Usually, the first step in the admissions process is making sure grades are up to par. If they aren’t, the application, marked as “likely not admitted”, will be discarded. Many colleges have been moving from this system to a “whole-person” admissions ideal. Here, the entire application is considered for more than grades, but extracurriculars, essays, and volunteer work. This system has never been needed more than now. The Washington state university system is integrating more flexibility into its admissions process. They agreed to work with students who saw negative academic results from the pandemic. They will take that into account at admissions time. The Ivy League system announced that personal circumstances impacting grades are being considered, as well as a student’s previous academic performance. Unfortunately, many of these institutions have not adjusted their financial aid requirements accordingly. While adjusting admissions is great, the financial aid needs adjusting as well.
What Can We Do?
Our options here are limited. We have the opportunity to completely re-imagine grading for inclusivity and equity.
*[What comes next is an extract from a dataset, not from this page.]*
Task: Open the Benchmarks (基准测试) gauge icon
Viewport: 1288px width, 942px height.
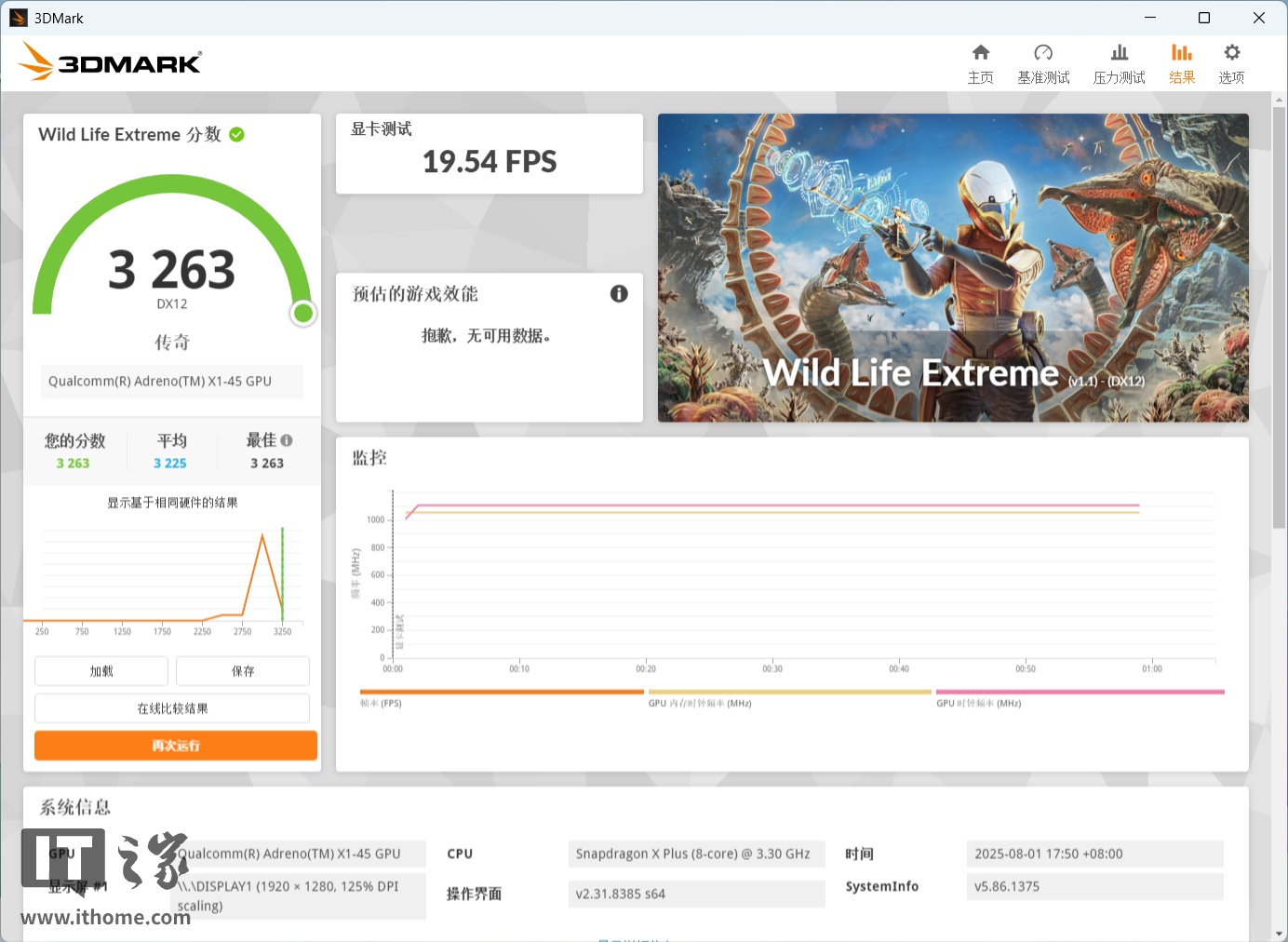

This could radically change student achievement! Yet, most school districts (read: boards) are stuck in the old method of grading. The “it worked for me, it’ll work for you” mindset. So what can we do?
We can grade kids pass/fail, as we’re doing in my home state. We can allow them to turn in missing work for months on end. We can extend dates for missing work past graduation (?!?!). These options, though not the best, have seen approval in many districts. The problem is, they aren’t working.
Yeah, they get kids to the next grade level. Are they ready for that grade? Not necessarily. Many teachers have reported that students are not prepared to take part in work at their grade level. They aren’t reading at grade level. Many are not reading at all, either due to frustration at not understanding or to pandemic-induced apathy. There isn’t much teachers can do to help at this point. On average, teachers can’t get in touch with one in five students. 40% report a need for strategies to help their students catch up to grade level. 80% are feeling burnout. The attrition rate is climbing. Only one-third of teachers are satisfied with decisions their administration and boards have made about virtual learning.
Teachers are struggling. Kids are struggling. Futures are in limbo. What can we do?
Teachers can search out strategies on their own or with their PLCs. They can check out teacher blogs, YouTube, outside professional development. They can get to know those students that still come in every day and try. They can do their best to help those that are struggling. Teachers and teacher groups can advocate for policy changes in their districts. They can push colleges to take the pandemic into account with admissions. At the end of the day, teachers can only do what they can do best. Help children. See them as more than a number in PowerSchool. Help them see themselves that way too.